Each line entered by the user is immediately output to the screen by the cat command.

In another example, the command sort reads into the body of the file by line (when the file name is not given in the command line, it reads from the standard input), sorts it, and sends the result to standard output. The following example reads a purchase order from the standard input and sorts it.

$ sort

Bananas

Carrots

Apples

Apples

Bananas

Carrots

$

At this point we got a sorted purchase order on the screen.

The following issues exist with the direct use of standard input/output files:

Input data from the terminal input, the user costs a half-day input data can only be used once. The next time you want to use this data, you have to re-enter it. And in the terminal input, if the input is wrong to modify it is not very convenient.

The information output to the terminal screen can only be viewed as not moving. We cannot do more with this output, such as further processing of the output as input to another command.

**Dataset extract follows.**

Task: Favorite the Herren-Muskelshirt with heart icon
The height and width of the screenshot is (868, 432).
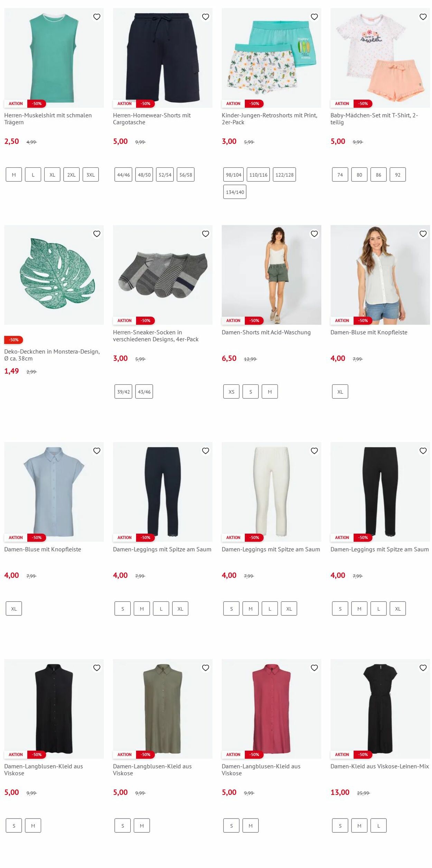Action: point(97,17)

To solve these problems, the Linux system introduces two other mechanisms, input/output redirection and pipeline, for input and output transmission.

2. Input redirection

Input redirection refers to redirecting the standard input of a command (or executable program) to a specified file. That is, the input may not come from the keyboard, but from a specified file. So, input redirection is primarily used to change the input source of a command, especially to change input sources that require a lot of input.

For example, the command WC statistic specifies the number of rows, words, and characters that the file contains. If you type only on the command line:

$ WC

The WC waits for the user to tell it what to count, and then the shell seems to be dead, all the text typed from the keyboard appears on the screen, but nothing happens until the is pressed, and the WC writes the command result on the screen.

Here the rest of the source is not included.